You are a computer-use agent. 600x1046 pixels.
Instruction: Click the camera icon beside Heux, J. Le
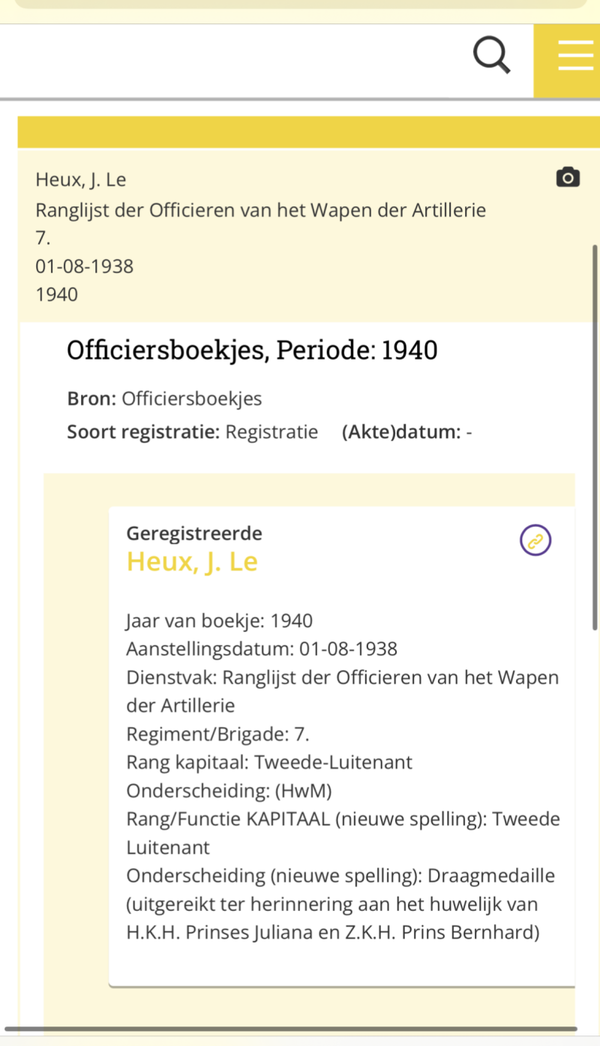(567, 178)
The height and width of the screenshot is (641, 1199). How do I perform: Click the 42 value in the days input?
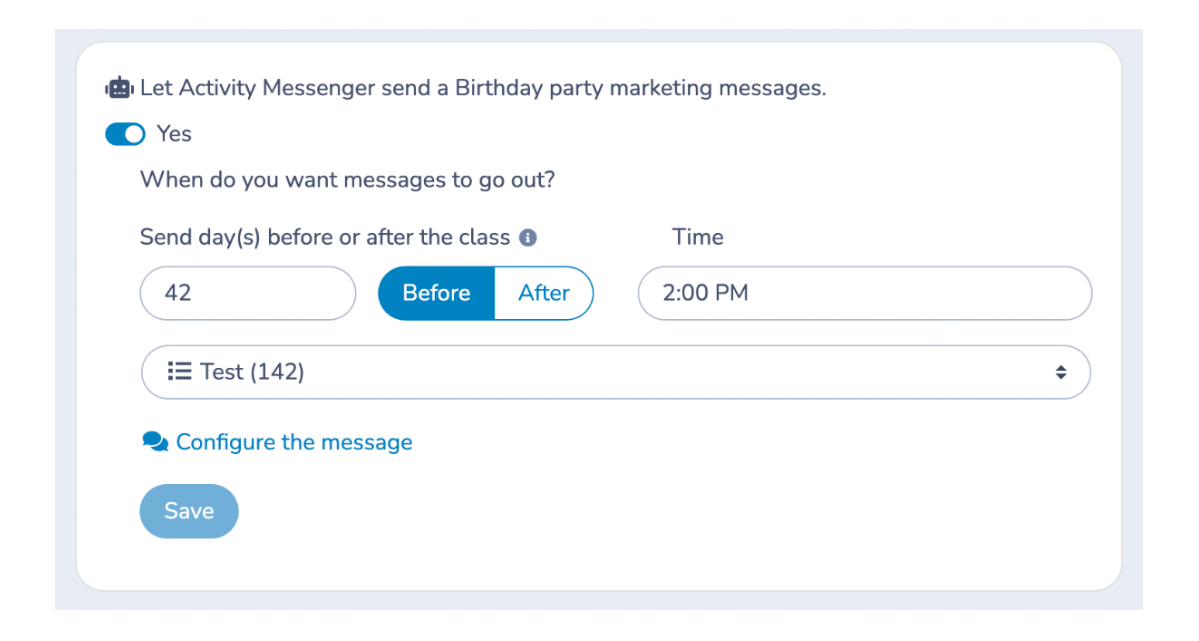(178, 293)
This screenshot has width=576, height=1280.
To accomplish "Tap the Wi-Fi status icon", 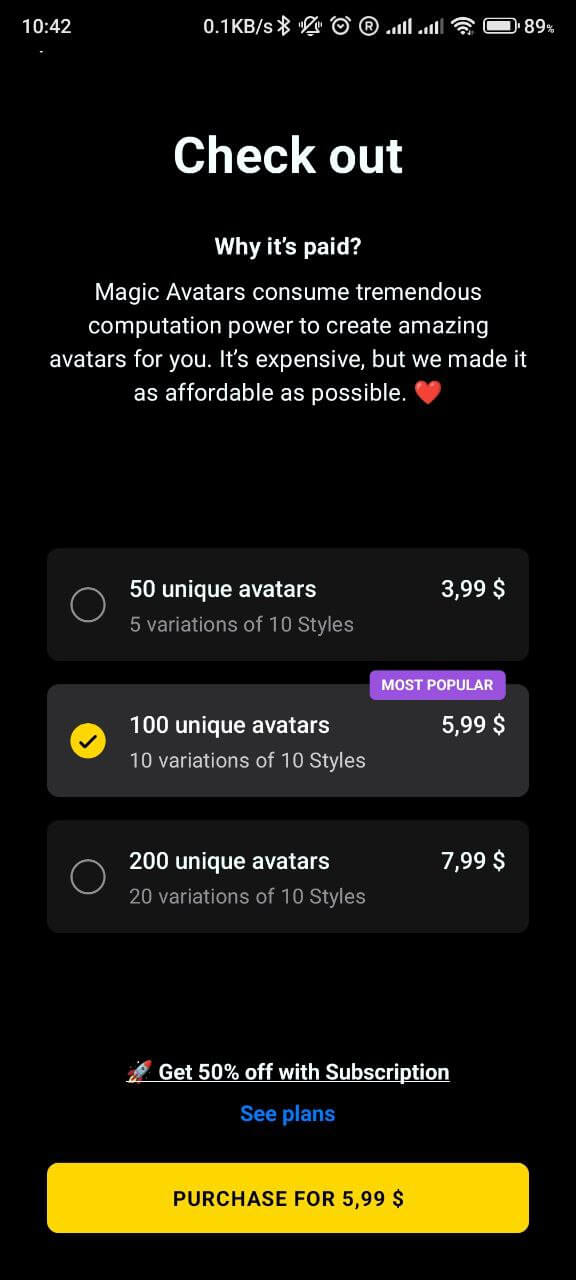I will (462, 26).
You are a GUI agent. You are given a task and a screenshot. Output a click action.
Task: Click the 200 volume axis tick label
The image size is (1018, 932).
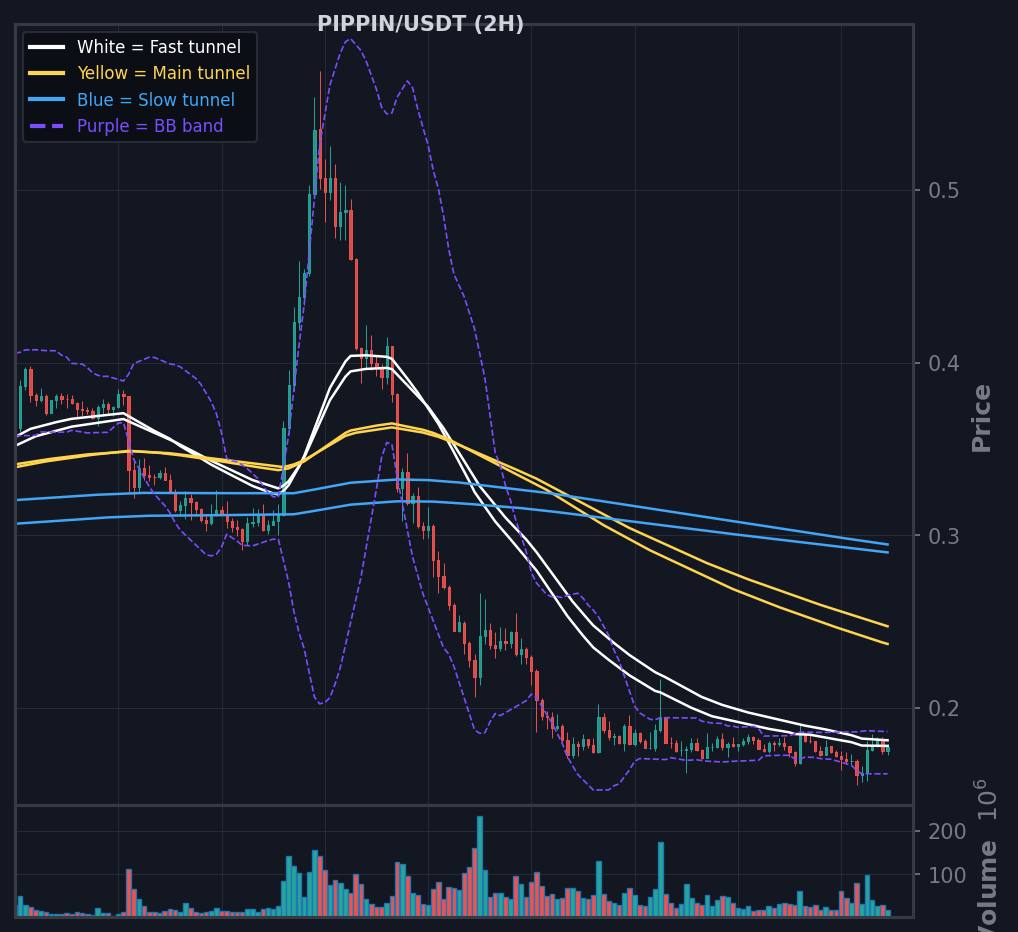(x=947, y=831)
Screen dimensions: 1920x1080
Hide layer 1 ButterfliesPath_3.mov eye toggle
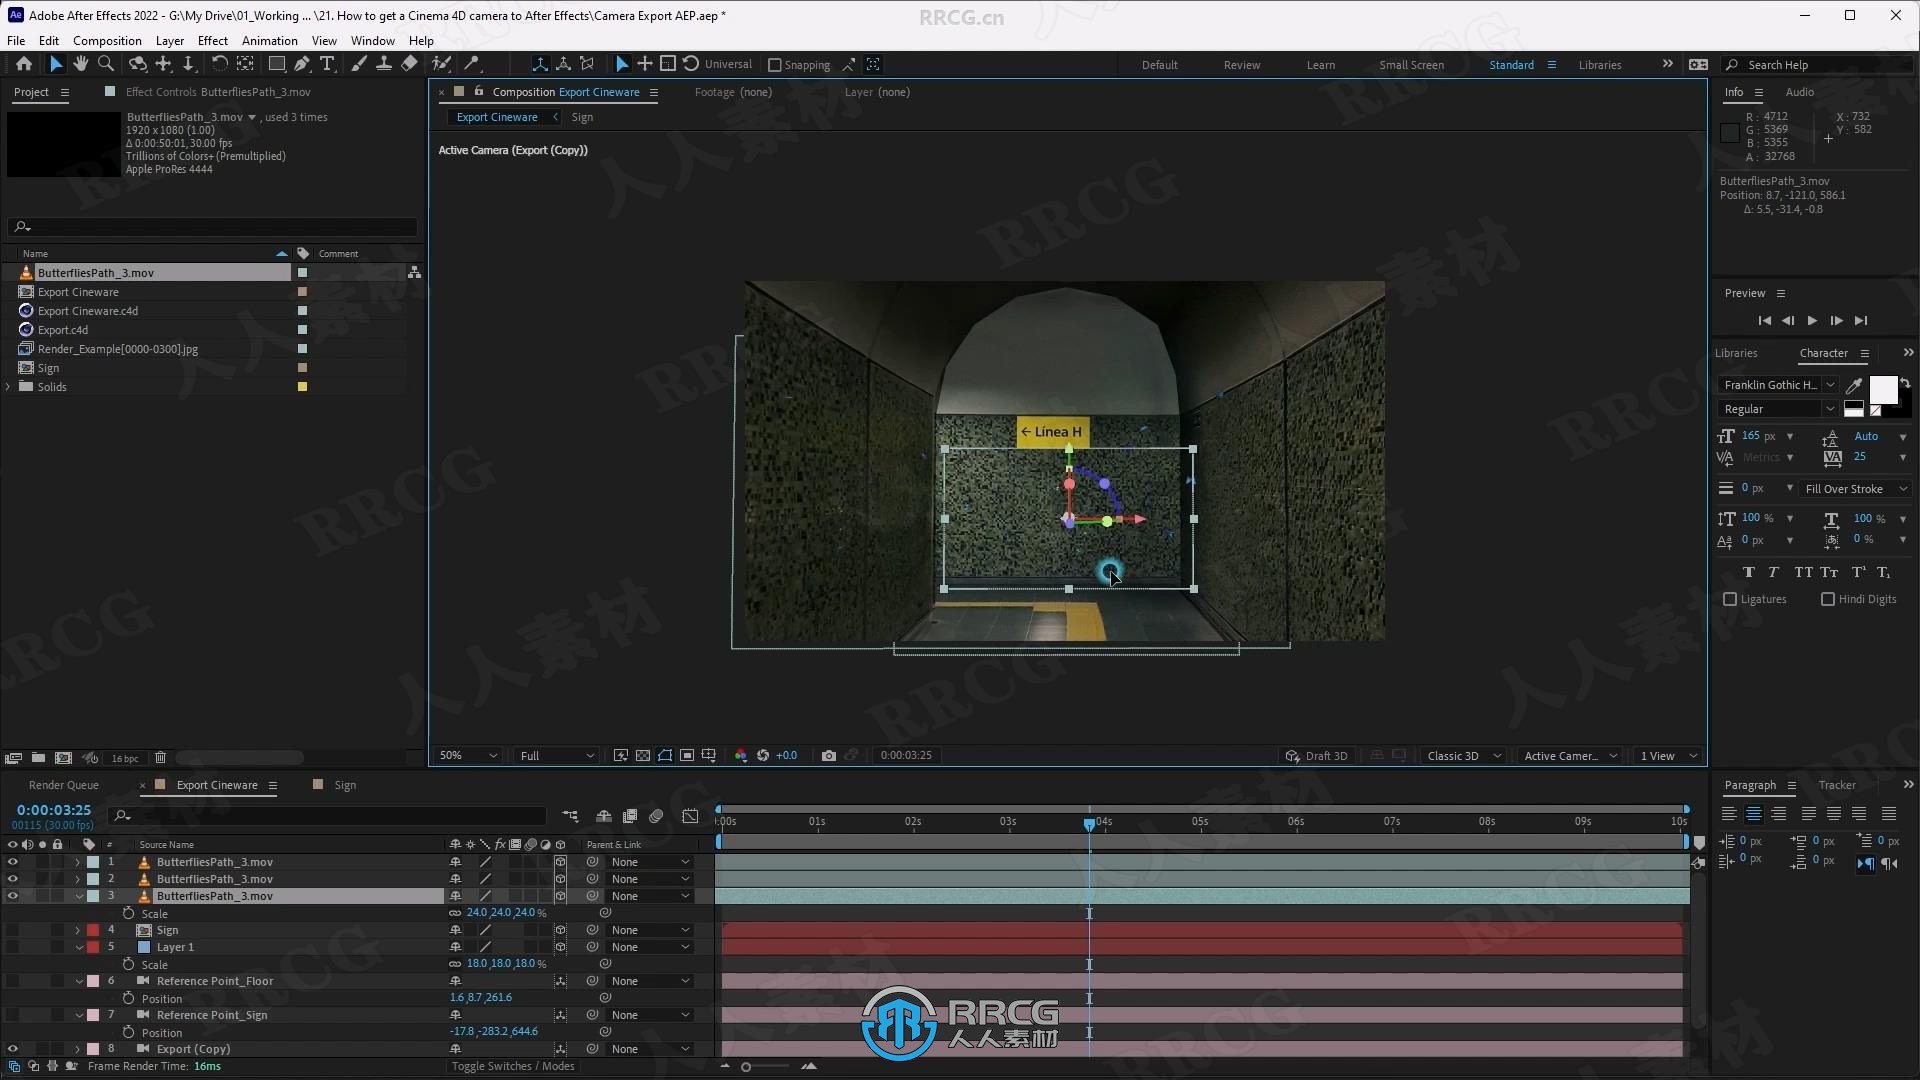click(13, 862)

Task objective
Pull out each line of the data above that contains the string "height".

Written solution
The height and width of the screenshot is (641, 1199). How do I perform: Click the 42 value in the days input?
This screenshot has width=576, height=1280.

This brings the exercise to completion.